### Work to complete
Each line from the one holding "Add a new Output line" through the final line of the data below is to be given again exactly, and no other line is to appear.

### Provided entries
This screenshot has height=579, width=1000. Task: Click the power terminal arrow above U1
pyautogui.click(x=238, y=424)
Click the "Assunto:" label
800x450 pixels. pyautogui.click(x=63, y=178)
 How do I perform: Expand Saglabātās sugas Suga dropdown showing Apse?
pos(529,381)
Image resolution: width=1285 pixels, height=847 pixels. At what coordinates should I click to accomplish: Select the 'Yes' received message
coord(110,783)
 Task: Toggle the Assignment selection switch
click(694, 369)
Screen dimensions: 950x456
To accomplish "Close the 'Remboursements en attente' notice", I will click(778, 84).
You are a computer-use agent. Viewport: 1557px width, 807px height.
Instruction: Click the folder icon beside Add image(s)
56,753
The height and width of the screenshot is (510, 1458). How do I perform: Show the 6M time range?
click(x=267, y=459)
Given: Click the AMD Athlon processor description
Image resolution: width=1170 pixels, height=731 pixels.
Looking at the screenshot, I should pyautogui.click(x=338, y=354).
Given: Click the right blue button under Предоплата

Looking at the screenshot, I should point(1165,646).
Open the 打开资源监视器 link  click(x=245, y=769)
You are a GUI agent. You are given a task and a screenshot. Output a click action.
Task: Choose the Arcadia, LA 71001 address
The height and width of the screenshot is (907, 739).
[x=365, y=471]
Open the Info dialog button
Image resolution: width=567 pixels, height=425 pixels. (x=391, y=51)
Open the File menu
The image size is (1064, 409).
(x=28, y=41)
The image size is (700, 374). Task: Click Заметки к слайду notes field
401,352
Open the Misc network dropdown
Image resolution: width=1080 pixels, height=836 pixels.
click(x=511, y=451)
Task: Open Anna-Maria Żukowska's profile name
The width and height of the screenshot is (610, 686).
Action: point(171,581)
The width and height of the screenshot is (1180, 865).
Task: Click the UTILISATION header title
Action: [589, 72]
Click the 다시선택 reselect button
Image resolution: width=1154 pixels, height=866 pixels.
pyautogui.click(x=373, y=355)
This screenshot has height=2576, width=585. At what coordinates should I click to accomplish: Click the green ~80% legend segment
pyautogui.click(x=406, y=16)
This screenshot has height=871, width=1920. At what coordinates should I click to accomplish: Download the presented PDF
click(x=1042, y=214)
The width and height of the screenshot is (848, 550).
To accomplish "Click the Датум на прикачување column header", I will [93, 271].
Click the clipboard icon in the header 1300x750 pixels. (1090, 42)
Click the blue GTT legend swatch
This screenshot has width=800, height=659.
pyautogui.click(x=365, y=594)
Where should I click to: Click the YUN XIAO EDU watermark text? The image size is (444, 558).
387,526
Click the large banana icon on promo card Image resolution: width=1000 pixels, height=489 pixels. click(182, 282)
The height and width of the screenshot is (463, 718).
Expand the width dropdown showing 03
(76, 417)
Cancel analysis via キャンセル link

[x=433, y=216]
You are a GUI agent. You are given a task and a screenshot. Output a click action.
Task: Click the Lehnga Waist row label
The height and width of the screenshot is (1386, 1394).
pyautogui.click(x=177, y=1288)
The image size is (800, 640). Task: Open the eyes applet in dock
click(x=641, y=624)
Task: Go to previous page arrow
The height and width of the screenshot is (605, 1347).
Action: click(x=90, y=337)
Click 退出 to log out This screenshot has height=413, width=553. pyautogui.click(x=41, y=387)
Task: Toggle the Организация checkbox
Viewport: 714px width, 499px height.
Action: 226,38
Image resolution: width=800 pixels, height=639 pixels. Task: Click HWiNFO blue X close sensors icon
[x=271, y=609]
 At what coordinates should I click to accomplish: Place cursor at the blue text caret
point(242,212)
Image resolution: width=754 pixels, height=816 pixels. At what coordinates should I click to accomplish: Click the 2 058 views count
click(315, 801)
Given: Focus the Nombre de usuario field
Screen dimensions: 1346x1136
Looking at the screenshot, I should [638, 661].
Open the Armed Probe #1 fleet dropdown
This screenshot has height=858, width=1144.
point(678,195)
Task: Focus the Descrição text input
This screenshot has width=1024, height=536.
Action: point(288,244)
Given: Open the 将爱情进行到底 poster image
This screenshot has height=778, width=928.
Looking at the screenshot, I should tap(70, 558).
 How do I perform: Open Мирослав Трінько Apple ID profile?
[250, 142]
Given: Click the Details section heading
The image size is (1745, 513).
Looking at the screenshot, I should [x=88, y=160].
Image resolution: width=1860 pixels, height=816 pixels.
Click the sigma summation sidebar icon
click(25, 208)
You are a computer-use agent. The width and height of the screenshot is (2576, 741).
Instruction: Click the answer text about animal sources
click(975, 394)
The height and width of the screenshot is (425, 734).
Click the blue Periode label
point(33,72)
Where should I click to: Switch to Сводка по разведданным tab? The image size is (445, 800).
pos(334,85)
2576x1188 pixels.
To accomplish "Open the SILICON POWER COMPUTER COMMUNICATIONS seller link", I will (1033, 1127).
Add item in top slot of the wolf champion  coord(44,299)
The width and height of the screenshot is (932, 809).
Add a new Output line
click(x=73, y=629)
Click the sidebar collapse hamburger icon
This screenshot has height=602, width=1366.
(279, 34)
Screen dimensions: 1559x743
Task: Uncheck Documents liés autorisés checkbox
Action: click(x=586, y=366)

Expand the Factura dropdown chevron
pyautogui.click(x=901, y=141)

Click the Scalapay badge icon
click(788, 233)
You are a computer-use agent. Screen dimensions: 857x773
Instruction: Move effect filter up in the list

### Written answer
Add a new Output line
click(x=73, y=629)
Click the sidebar collapse hamburger icon
This screenshot has height=602, width=1366.
(279, 34)
Screen dimensions: 1559x743
Task: Uncheck Documents liés autorisés checkbox
Action: click(x=586, y=366)

Expand the Factura dropdown chevron
pyautogui.click(x=901, y=141)

Click the Scalapay badge icon
click(788, 233)
You are a computer-use agent. Screen dimensions: 857x773
Instruction: Move effect filter up in the list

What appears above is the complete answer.